_Task to carry out_
Exact repetition of every entry is required.

::::::

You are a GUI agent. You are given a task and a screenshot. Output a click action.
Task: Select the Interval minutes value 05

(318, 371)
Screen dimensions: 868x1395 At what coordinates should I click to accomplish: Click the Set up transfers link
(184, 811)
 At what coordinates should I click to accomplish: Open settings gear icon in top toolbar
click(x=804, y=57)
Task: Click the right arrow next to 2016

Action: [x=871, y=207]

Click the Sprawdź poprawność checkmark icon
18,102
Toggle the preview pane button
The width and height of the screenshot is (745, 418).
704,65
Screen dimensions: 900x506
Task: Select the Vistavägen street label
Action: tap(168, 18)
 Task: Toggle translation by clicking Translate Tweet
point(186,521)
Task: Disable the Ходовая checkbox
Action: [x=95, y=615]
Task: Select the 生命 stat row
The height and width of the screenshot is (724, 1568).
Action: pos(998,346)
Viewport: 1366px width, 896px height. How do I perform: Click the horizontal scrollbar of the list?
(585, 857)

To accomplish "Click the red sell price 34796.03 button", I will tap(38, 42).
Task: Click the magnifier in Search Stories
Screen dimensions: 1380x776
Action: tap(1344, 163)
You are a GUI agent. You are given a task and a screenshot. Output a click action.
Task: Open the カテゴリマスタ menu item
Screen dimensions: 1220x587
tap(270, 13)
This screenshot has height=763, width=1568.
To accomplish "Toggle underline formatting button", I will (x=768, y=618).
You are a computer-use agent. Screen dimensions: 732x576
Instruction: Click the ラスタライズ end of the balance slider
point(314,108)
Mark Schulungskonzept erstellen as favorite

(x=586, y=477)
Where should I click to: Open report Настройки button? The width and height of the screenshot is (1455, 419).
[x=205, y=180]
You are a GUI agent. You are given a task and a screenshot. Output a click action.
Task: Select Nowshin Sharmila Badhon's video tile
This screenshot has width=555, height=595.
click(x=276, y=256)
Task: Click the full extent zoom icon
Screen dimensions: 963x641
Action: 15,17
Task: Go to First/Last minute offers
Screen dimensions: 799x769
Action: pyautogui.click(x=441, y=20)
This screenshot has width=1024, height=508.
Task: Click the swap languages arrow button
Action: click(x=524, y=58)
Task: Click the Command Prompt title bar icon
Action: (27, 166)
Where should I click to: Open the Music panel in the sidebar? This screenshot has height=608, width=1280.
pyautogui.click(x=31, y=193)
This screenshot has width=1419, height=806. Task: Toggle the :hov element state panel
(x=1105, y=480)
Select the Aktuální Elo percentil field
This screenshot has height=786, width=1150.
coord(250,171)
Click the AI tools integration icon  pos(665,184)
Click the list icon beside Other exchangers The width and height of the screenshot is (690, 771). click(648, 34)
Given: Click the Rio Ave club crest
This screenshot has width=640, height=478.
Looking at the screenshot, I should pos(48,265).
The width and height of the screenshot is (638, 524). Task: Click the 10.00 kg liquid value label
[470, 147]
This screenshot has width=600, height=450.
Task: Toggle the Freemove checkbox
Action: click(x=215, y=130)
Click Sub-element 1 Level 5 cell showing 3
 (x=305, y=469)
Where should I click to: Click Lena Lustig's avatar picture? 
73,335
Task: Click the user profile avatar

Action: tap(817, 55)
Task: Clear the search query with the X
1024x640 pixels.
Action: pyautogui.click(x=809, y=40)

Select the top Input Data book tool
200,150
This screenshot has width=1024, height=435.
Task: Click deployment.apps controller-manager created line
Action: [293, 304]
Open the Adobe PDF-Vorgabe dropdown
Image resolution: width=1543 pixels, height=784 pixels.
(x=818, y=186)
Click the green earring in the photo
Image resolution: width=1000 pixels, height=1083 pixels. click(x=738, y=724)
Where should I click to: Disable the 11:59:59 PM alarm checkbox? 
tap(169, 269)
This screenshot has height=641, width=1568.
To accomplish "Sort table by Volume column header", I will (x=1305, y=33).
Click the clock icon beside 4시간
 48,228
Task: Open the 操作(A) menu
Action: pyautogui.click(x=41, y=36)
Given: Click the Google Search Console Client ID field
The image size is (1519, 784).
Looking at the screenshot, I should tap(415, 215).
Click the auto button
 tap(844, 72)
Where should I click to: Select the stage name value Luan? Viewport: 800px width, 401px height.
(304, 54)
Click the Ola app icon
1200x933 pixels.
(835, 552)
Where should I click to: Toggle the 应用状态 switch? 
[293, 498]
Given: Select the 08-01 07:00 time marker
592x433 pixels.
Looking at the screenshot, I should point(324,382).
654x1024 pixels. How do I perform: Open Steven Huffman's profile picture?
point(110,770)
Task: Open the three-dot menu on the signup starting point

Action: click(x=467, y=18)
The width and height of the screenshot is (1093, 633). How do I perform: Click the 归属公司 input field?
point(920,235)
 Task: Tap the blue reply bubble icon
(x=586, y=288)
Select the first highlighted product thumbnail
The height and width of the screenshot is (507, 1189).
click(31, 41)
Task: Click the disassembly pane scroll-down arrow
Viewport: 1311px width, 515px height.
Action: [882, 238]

::::::

_Solution to this task_
You are a GUI agent. You are given a task and a screenshot. Output a click action.
Task: Select the Interval minutes value 05

(318, 371)
Screen dimensions: 868x1395 At what coordinates should I click to accomplish: Click the Set up transfers link
(184, 811)
 At what coordinates should I click to accomplish: Open settings gear icon in top toolbar
click(x=804, y=57)
Task: Click the right arrow next to 2016

Action: [x=871, y=207]

Click the Sprawdź poprawność checkmark icon
18,102
Toggle the preview pane button
The width and height of the screenshot is (745, 418).
704,65
Screen dimensions: 900x506
Task: Select the Vistavägen street label
Action: tap(168, 18)
 Task: Toggle translation by clicking Translate Tweet
point(186,521)
Task: Disable the Ходовая checkbox
Action: [x=95, y=615]
Task: Select the 生命 stat row
The height and width of the screenshot is (724, 1568).
Action: pos(998,346)
Viewport: 1366px width, 896px height. How do I perform: Click the horizontal scrollbar of the list?
(585, 857)

To accomplish "Click the red sell price 34796.03 button", I will tap(38, 42).
Task: Click the magnifier in Search Stories
Screen dimensions: 1380x776
Action: tap(1344, 163)
You are a GUI agent. You are given a task and a screenshot. Output a click action.
Task: Open the カテゴリマスタ menu item
Screen dimensions: 1220x587
tap(270, 13)
This screenshot has height=763, width=1568.
To accomplish "Toggle underline formatting button", I will (x=768, y=618).
You are a computer-use agent. Screen dimensions: 732x576
Instruction: Click the ラスタライズ end of the balance slider
point(314,108)
Mark Schulungskonzept erstellen as favorite

(x=586, y=477)
Where should I click to: Open report Настройки button? The width and height of the screenshot is (1455, 419).
[x=205, y=180]
You are a GUI agent. You are given a task and a screenshot. Output a click action.
Task: Select Nowshin Sharmila Badhon's video tile
This screenshot has width=555, height=595.
click(x=276, y=256)
Task: Click the full extent zoom icon
Screen dimensions: 963x641
Action: 15,17
Task: Go to First/Last minute offers
Screen dimensions: 799x769
Action: pyautogui.click(x=441, y=20)
This screenshot has width=1024, height=508.
Task: Click the swap languages arrow button
Action: click(x=524, y=58)
Task: Click the Command Prompt title bar icon
Action: (27, 166)
Where should I click to: Open the Music panel in the sidebar? This screenshot has height=608, width=1280.
pyautogui.click(x=31, y=193)
This screenshot has width=1419, height=806. Task: Toggle the :hov element state panel
(x=1105, y=480)
Select the Aktuální Elo percentil field
This screenshot has height=786, width=1150.
coord(250,171)
Click the AI tools integration icon  pos(665,184)
Click the list icon beside Other exchangers The width and height of the screenshot is (690, 771). click(648, 34)
Given: Click the Rio Ave club crest
This screenshot has width=640, height=478.
Looking at the screenshot, I should pos(48,265).
The width and height of the screenshot is (638, 524). Task: Click the 10.00 kg liquid value label
[470, 147]
This screenshot has width=600, height=450.
Task: Toggle the Freemove checkbox
Action: click(x=215, y=130)
Click Sub-element 1 Level 5 cell showing 3
 (x=305, y=469)
Where should I click to: Click Lena Lustig's avatar picture? 
73,335
Task: Click the user profile avatar

Action: tap(817, 55)
Task: Clear the search query with the X
1024x640 pixels.
Action: pyautogui.click(x=809, y=40)

Select the top Input Data book tool
200,150
This screenshot has width=1024, height=435.
Task: Click deployment.apps controller-manager created line
Action: [293, 304]
Open the Adobe PDF-Vorgabe dropdown
Image resolution: width=1543 pixels, height=784 pixels.
(x=818, y=186)
Click the green earring in the photo
Image resolution: width=1000 pixels, height=1083 pixels. click(x=738, y=724)
Where should I click to: Disable the 11:59:59 PM alarm checkbox? 
tap(169, 269)
This screenshot has height=641, width=1568.
To accomplish "Sort table by Volume column header", I will (x=1305, y=33).
Click the clock icon beside 4시간
 48,228
Task: Open the 操作(A) menu
Action: pyautogui.click(x=41, y=36)
Given: Click the Google Search Console Client ID field
The image size is (1519, 784).
Looking at the screenshot, I should tap(415, 215).
Click the auto button
 tap(844, 72)
Where should I click to: Select the stage name value Luan? Viewport: 800px width, 401px height.
(304, 54)
Click the Ola app icon
1200x933 pixels.
(835, 552)
Where should I click to: Toggle the 应用状态 switch? 
[293, 498]
Given: Select the 08-01 07:00 time marker
592x433 pixels.
Looking at the screenshot, I should point(324,382).
654x1024 pixels. How do I perform: Open Steven Huffman's profile picture?
point(110,770)
Task: Open the three-dot menu on the signup starting point

Action: click(x=467, y=18)
The width and height of the screenshot is (1093, 633). How do I perform: Click the 归属公司 input field?
point(920,235)
 Task: Tap the blue reply bubble icon
(x=586, y=288)
Select the first highlighted product thumbnail
The height and width of the screenshot is (507, 1189).
click(31, 41)
Task: Click the disassembly pane scroll-down arrow
Viewport: 1311px width, 515px height.
Action: [882, 238]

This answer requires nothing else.